United States Connesson, Prokofiev, Strauss, Ravel, Saint-Saëns, Berlioz, Respighi: Vadim Repin (violin), Nicholas Angelich (piano), Philadelphia Orchestra / Stéphane Denève (conductor), Verizon Hall, Kimmel Center, Philadelphia, 20 & 28.4.2018. (BJ)
20 April
Connesson – Flammenschrift
Prokofiev – Violin Concerto No.1 in D major, Op.19
Strauss – Tod und Verklärung, Op.24
Ravel – La Valse
28 April
Berlioz – Overture, Le Carnaval romain, Op.9
Saint-Saëns – Piano Concerto No.5 in F major, Op.103, ‘Egyptian’
Connesson – E chiaro nella valle il fiume appare
Respighi – I pini di Roma
Charged with leading the Philadelphia Orchestra for two consecutive weeks, principal guest conductor Stéphane Denève presented a pair of programs that had the look of thematic programming. If they were thematic, however, they were far from being monothematic: there were at least three interwoven threads linking their constituent elements together in various combinations.
The works in the second half of the first program, for example, were characterized by a shared confrontation with death, explicit in the case of the Strauss, implicit in the Ravel, which, despite its basis in dance, must surely in the convulsive rhythms and aggressive dynamics of its final few minutes be understood as portraying the demise of a civilization. Then one could regard the combination of Roman Carnival, Pines of Rome, and the Leopardi quotation that supplies the title of the second Connesson piece as suggesting a central focus on Italy for the second program.
But it was perhaps Connesson’s appearance on both programs, together with the presence of Ravel, Berlioz, and Saint-Saëns, that spread a pervasively French atmosphere across these two agreeably diverse weeks, leaving only Prokofiev as an odd man out (unless the fact that his First Violin Concerto was premiered in Paris may be thought to qualify it somewhat fancifully for inclusion in the French grouping).
Maestro Denève, moreover, is also French. He is a dedicated champion of the music of Guillaume Connesson, who celebrated his 48th birthday a week after the second of these concerts. The program book contained a charming account of a collaboration between composer and conductor that has evolved beyond music to become a longstanding friendship. Flammenschrift and E chiaro nella valle il fiume appare are the second and third parts of a triptych whose first segment, Maslenitsa, Denève conducted here earlier in the season, and Connesson’s music is certainly good enough to justify Denève’s enthusiasm.

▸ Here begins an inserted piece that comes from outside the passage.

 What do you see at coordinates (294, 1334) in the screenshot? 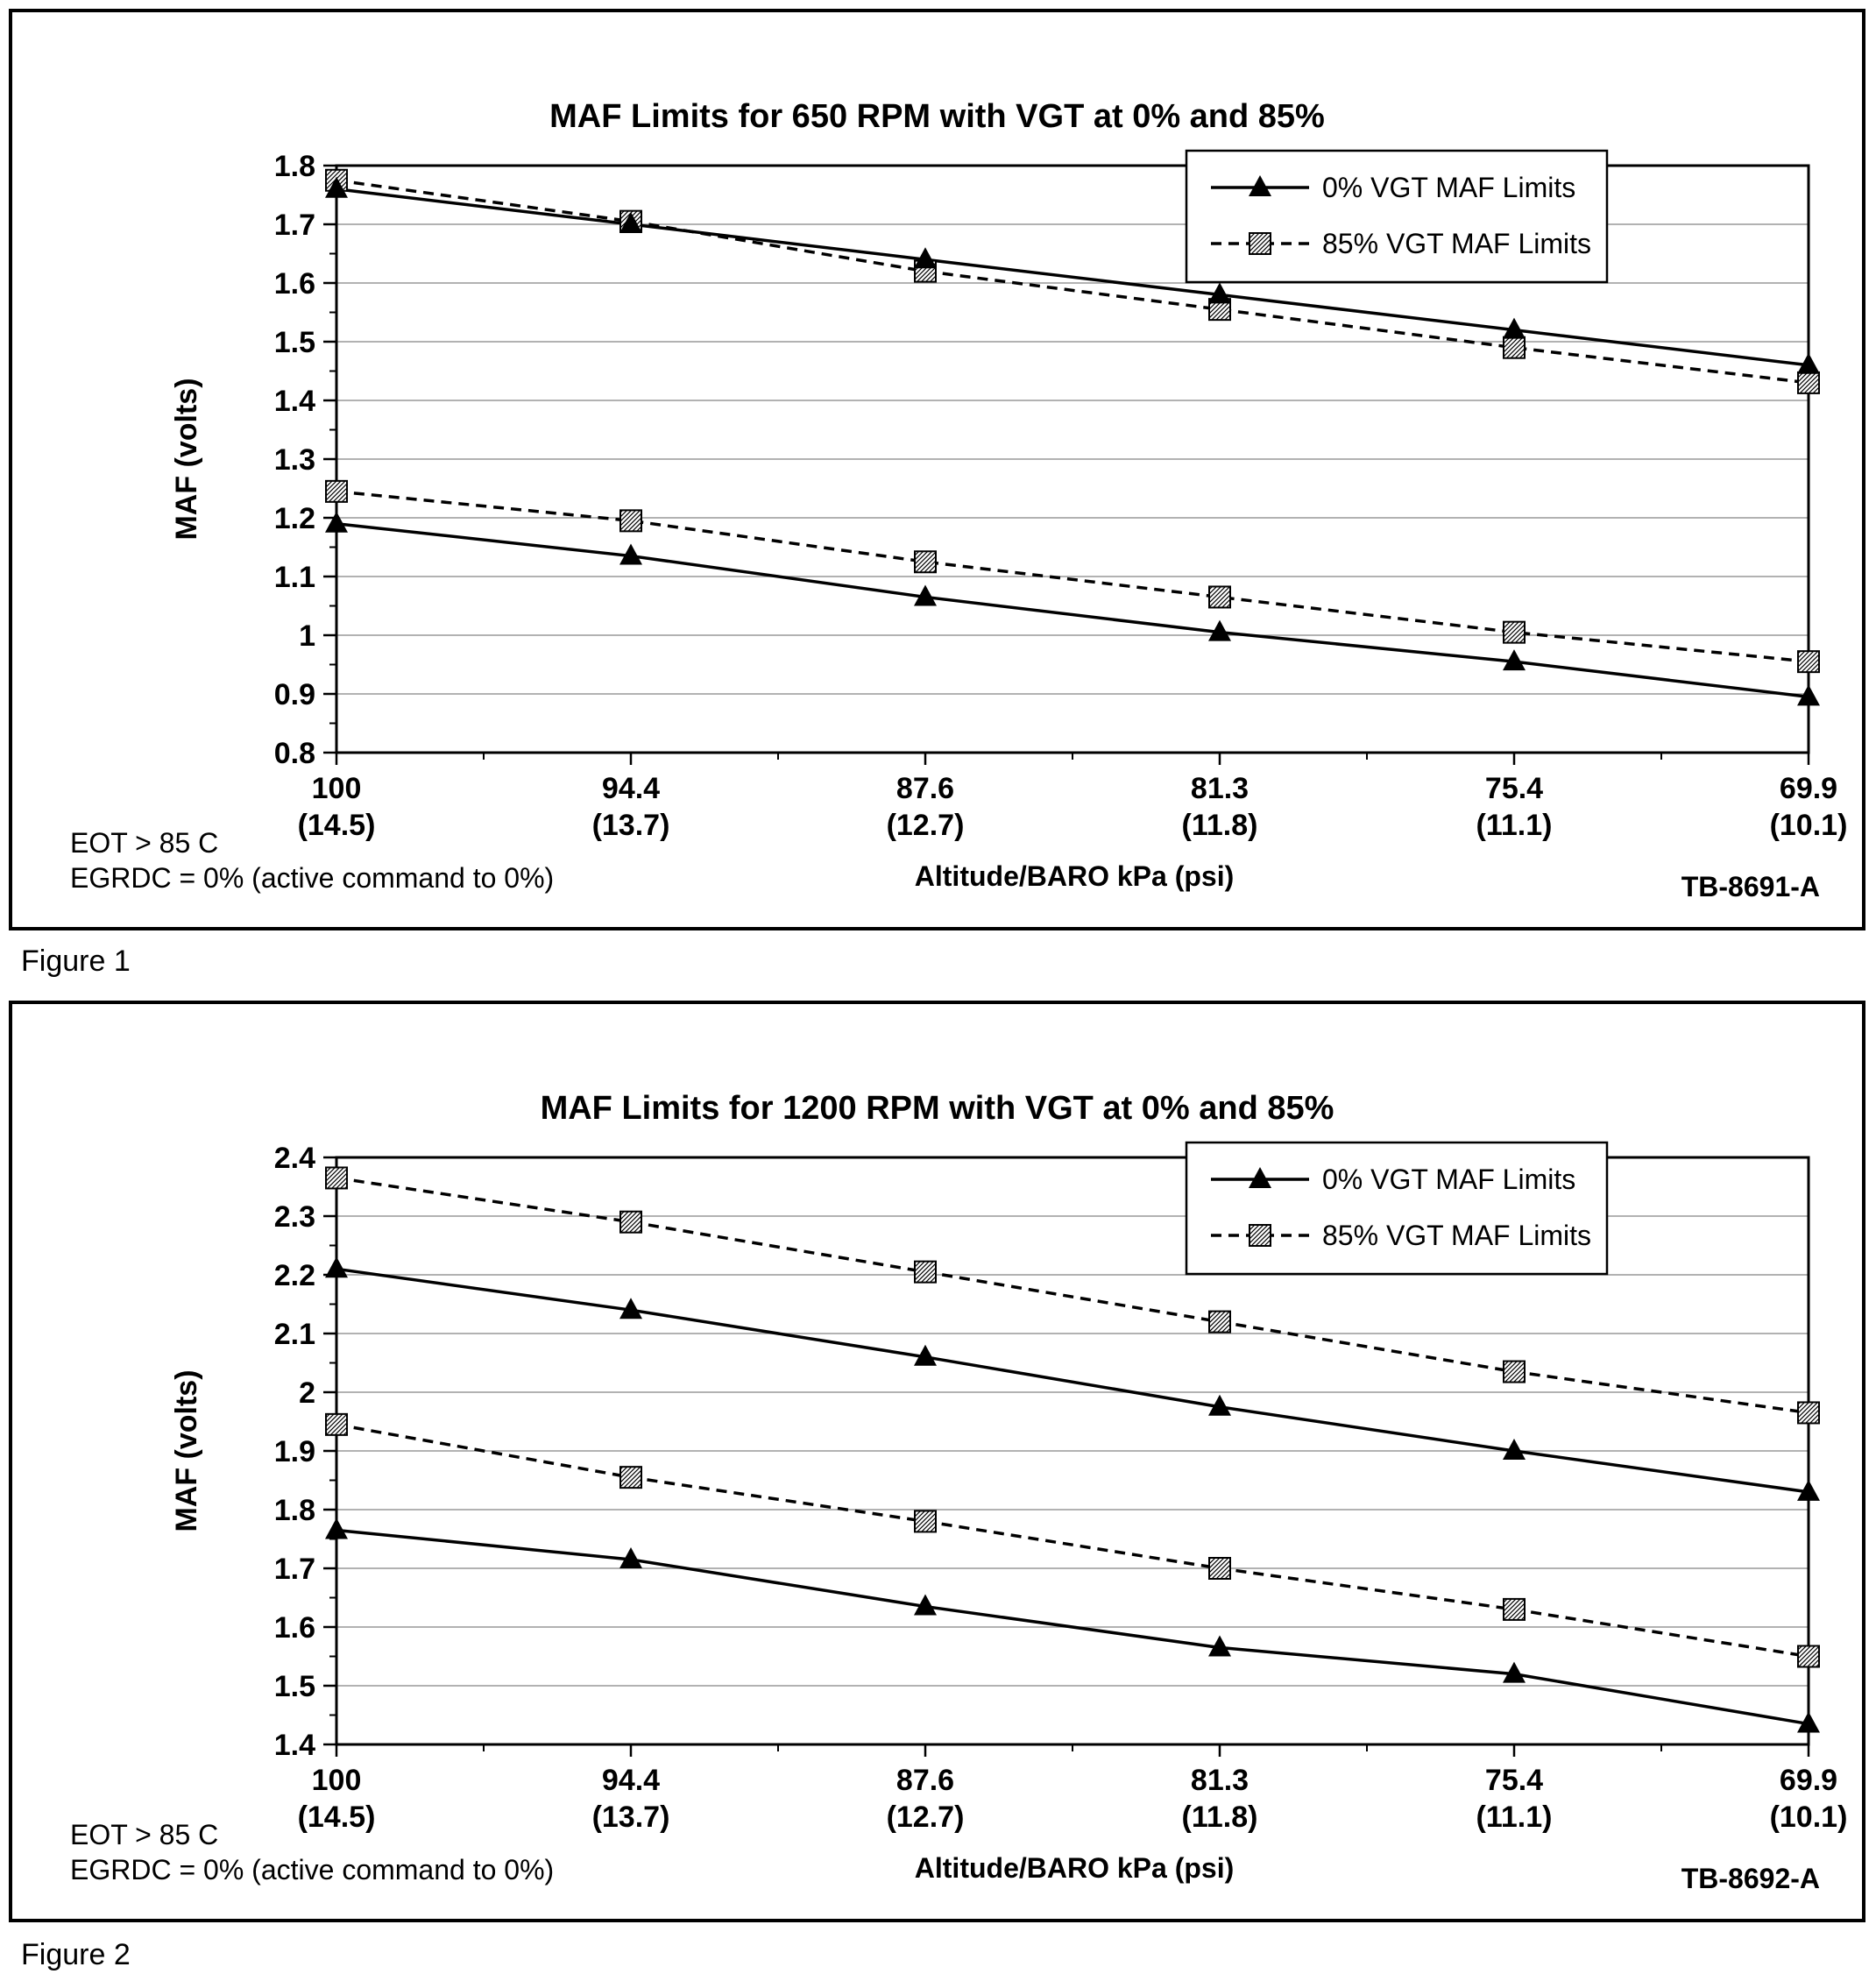
I see `svg-text: 2.1` at bounding box center [294, 1334].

Relatively traditional in idiom it is not the kind of modern music to intimidate the typical Philadelphia Orchestra audience, and indeed it garnered a reception of considerable warmth at these concerts. The titles of the three pieces clearly harmonize with their character as tributes respectively to Russia, Germany, and Italy. Flammenschrift is prevailingly athletic music, with brisk rhythms that provide motive power without ever degenerating into excessive rigidity; E chiaro nella valle il fiume appare has passages in a similar vein, but its first principal theme is a quiet expanse of questingly lyrical string writing that I found both graceful and imaginative.
Connesson is a composer to watch, I think. The performances Denève drew from the orchestra, both in Connesson and in the other works on his programs, were consistently excellent. He seems to be a conductor that values crisp and clear sonorities over luxuriant warmth, but the crispness is never harsh. Textures were lucid, and the balance of instrumental lines and colors was managed with a sure hand. Vadim Repin, stepping in as soloist after pregnancy caused Hilary Hahn to withdraw, is a violinist I have long admired, and he played the Prokofiev concerto with beguilingly clean tone and immaculate technique. In the Saint-Saëns, Nicholas Angelich, whose performance of Schumann’s Piano Concerto in Seattle five years ago I disliked intensely, but this time his playing of Saint-Saëns me the pleasure of revising my opinion of a musician decidedly upwards. All right it wasn’t Richter, who made so-called ‘Egyptian’ concerto sound like a greater work than it is; but Angelich was much better attuned to the spirit of the composer than he had been with that of Schumann, and he tossed of the twiddly bits with notable aplomb.
Altogether, then, Denève’s two-week residency was as enjoyable as it was thought-provoking. I look forward to hearing more such programs under his direction in coming seasons.